**INSTRUCTIONS FOR THE TASK**
Starting at the line that contains "Given: Edit the" and stopping after the line that contains "Looking at the screenshot, I should 117,444.", output the lines as a Markdown table with the columns Row and Line, leaving blank lines out. Omit the pictures from the table.

**ITEMS**

◇ ◇ ◇

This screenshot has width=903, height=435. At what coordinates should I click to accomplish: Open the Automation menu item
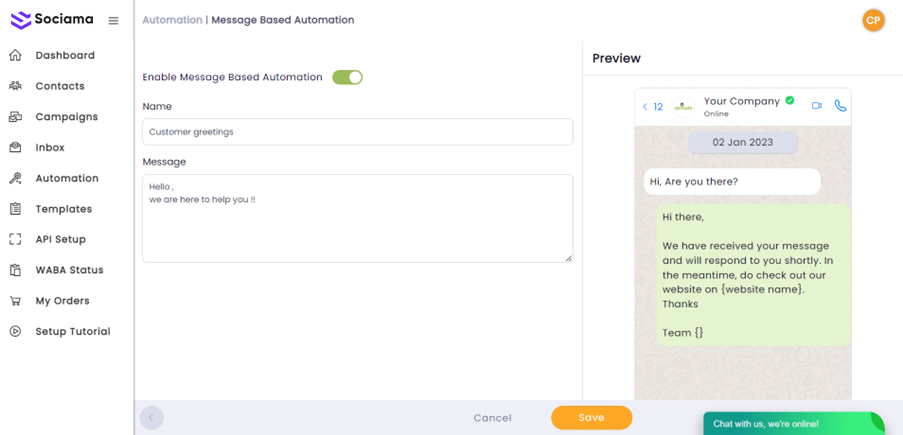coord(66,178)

◇ ◇ ◇

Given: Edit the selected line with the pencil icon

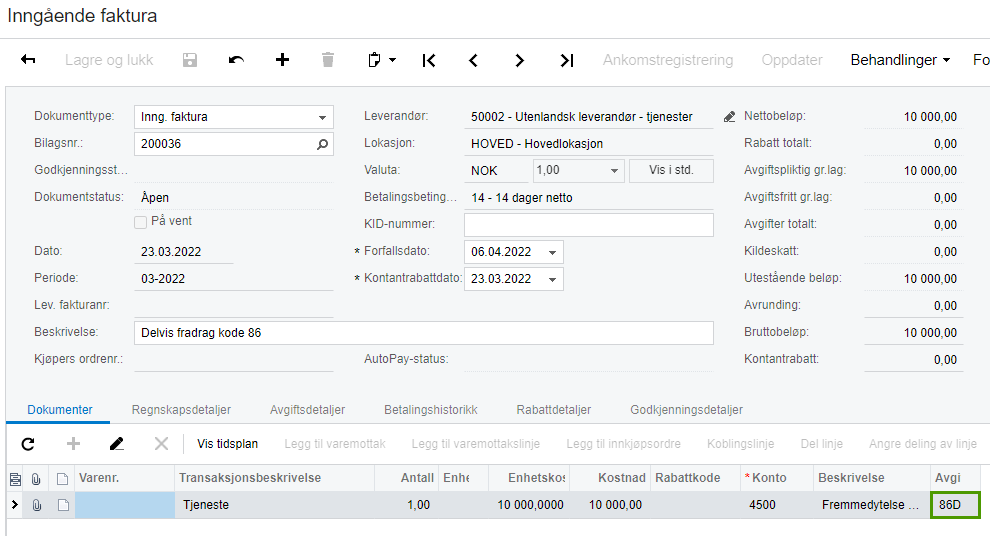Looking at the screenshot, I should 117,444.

◇ ◇ ◇

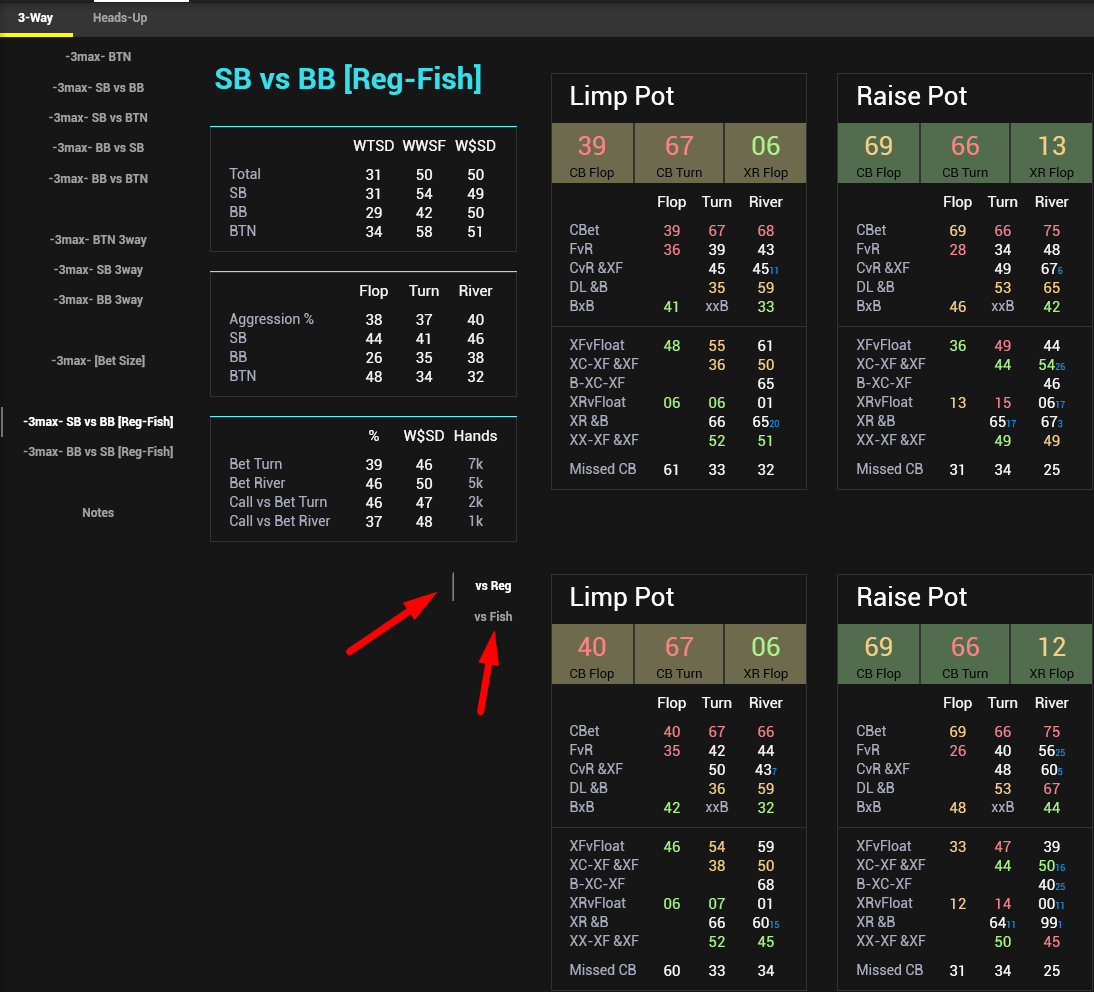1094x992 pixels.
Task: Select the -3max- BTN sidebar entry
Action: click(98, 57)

◇ ◇ ◇

**EXERCISE RESULT**
| Row | Line |
|---|---|
| 1 | Given: Edit the selected line with the pencil icon |
| 2 | Looking at the screenshot, I should 117,444. |